Texto de André Mesquita*
publicado originalmente no livro “Intervalo, respiro, pequenos deslocamentos” (2011)
Quaisquer que sejam seus aspectos, o cotidiano tem esse traço essencial:
ele não se deixa apreender. Ele pertence à insignificância,
e o insignificante é sem verdade, sem realidade, sem segredo,
mas é talvez o lugar de toda a significação possível.
Maurice Blanchot, 1969
Faça uma coisa criativa todos os dias.
Seja o que for.
John Cassavetes
Todos os dias o professor de cabelos brancos, óculos e barba por fazer entrava por uma das salas da faculdade segurando papéis, cadernos e uma sacola cheia de livros. Escolhia uma daquelas antigas e raras edições impressas, abria uma página e logo seguia o percurso de uma narrativa estimulante. Aquele velho repórter, homem sábio e fragilizado, falava com entusiasmo aos alunos sobre suas viagens para lugares tão distantes como o deserto do Marrocos, a brancura infinita da Antártica ou no dia em que, tomado pelo delírio de um pôr do sol, imaginou a criação de um jornal alternativo que contasse a história dos índios e da resistência na América Latina. Esse jornal, Versus (1975-1979), fundado nos tempos duros da ditadura brasileira, foi um tabloide de aventuras e de grandes reportagens que misturavam realidade e ficção.

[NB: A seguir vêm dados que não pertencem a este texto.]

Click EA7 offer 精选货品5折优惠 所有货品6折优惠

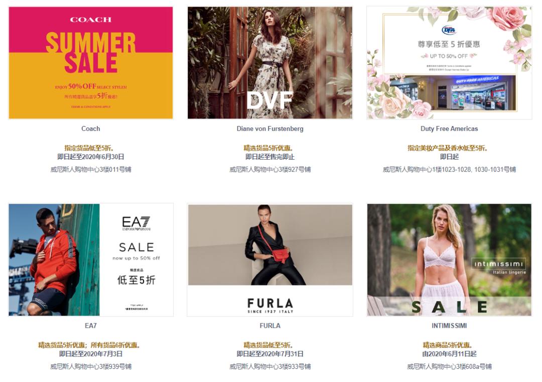pyautogui.click(x=89, y=345)
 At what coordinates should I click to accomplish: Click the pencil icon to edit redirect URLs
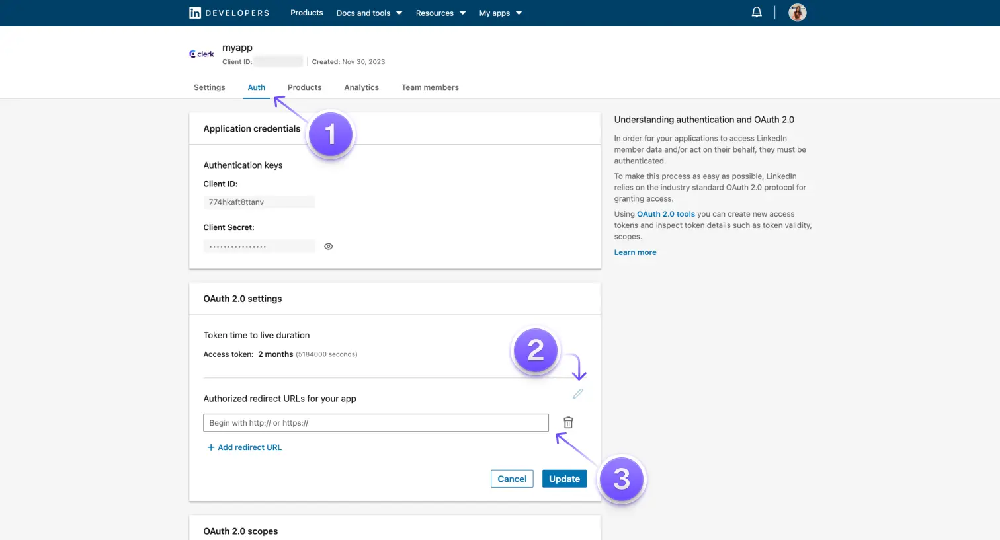click(577, 393)
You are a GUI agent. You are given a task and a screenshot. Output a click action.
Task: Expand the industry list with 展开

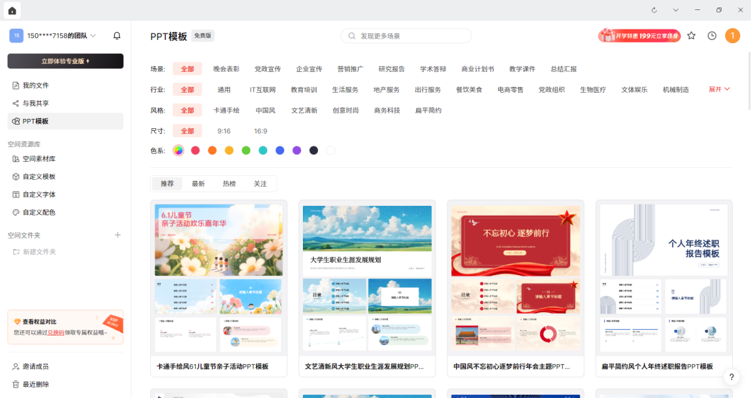(719, 89)
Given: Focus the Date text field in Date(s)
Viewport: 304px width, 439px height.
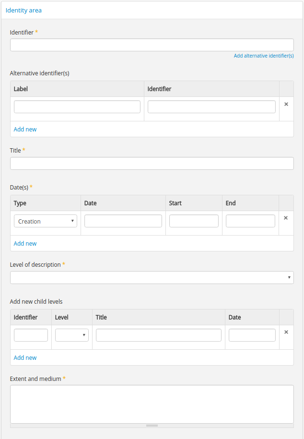Looking at the screenshot, I should [x=123, y=221].
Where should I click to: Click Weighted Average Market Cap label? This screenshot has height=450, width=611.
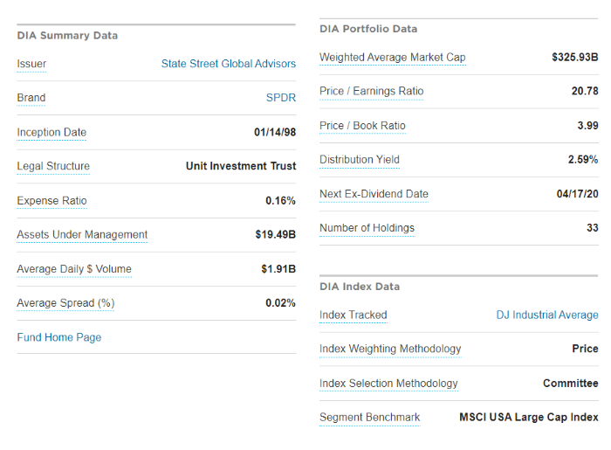click(392, 58)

Não demorou para que eu ficasse amigo do meu professor e criador de Versus, o jornalista gaúcho Marcos Faerman (1943-1999), para logo frequentar sua casa e trabalharmos juntos. “Marcão”, como costumava ser chamado pelos mais íntimos, foi a primeira pessoa que eu conheci na vida que afirmou ser, em alto e bom som, a própria “revolução!”. Ele realmente estava falando sério… tão sério que compartilhava comigo a dor e a intensidade de suas histórias de vida, assim como os tantos episódios em que testemunhou e viveu sob as perseguições, prisões e torturas praticadas pela repressão do regime militar.[1] (Lembremos aqui do assassinato covarde do jornalista Vladimir Herzog na prisão.)

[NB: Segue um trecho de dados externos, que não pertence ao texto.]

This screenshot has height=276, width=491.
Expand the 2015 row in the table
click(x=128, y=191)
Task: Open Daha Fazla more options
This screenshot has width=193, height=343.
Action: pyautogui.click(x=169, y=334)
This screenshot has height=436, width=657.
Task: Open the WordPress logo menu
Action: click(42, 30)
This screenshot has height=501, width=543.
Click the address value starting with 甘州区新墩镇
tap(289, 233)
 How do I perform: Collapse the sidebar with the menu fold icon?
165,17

Certa vez, Marcão me disse que esse tempo de luta foi como “uma estranha noite de ventos sibilantes em que os cães evocavam uma espécie chamada ‘humana’.” Ouvir sobre esse tempo era desafiador e apaixonante, pois me permitia descobrir as possibilidades infinitas de se criar narrativas poéticas e engajadas. Faerman me ensinou a ter admiração e gosto pela leitura e escrita da experiência literária do jornalismo de resistência, como no livro Operação massacre (1957)[2], do argentino Rodolfo Walsh, morto durante a ditadura de Jorge Rafael Videla em 1977[3], e pelo new journalism norte-americano, com Norman Mailer, Truman Capote, Tom Wolfe e Gay Talese.

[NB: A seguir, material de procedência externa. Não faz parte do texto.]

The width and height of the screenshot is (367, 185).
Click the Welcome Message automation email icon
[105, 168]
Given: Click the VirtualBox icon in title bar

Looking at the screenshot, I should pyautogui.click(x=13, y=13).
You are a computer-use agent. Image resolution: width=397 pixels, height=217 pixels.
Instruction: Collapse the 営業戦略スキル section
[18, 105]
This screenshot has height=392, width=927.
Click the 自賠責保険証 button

Foi logo em um texto de Talese sobre a Nova York dos anos 1960, a “cidade dos esquecidos”, em que encontrei uma descrição notável que me fez ponderar sobre a vida-até-a-morte/do-particular-ao-global em segundos:
É assim que são as coisas em Nova York, onde morrem 250 pessoas por dia, e onde os vivos correm atrás de apartamentos vazios. É assim numa cidade grande, impessoal, compartimentada – onde a página 29 do jornal desta manhã traz fotografias dos mortos; a página 31 estampa fotos de pessoas que noivaram; a primeira página traz fotos dos que governam o mundo, desfrutando de seus dias de glória, enquanto não vão parar na página 29.[4]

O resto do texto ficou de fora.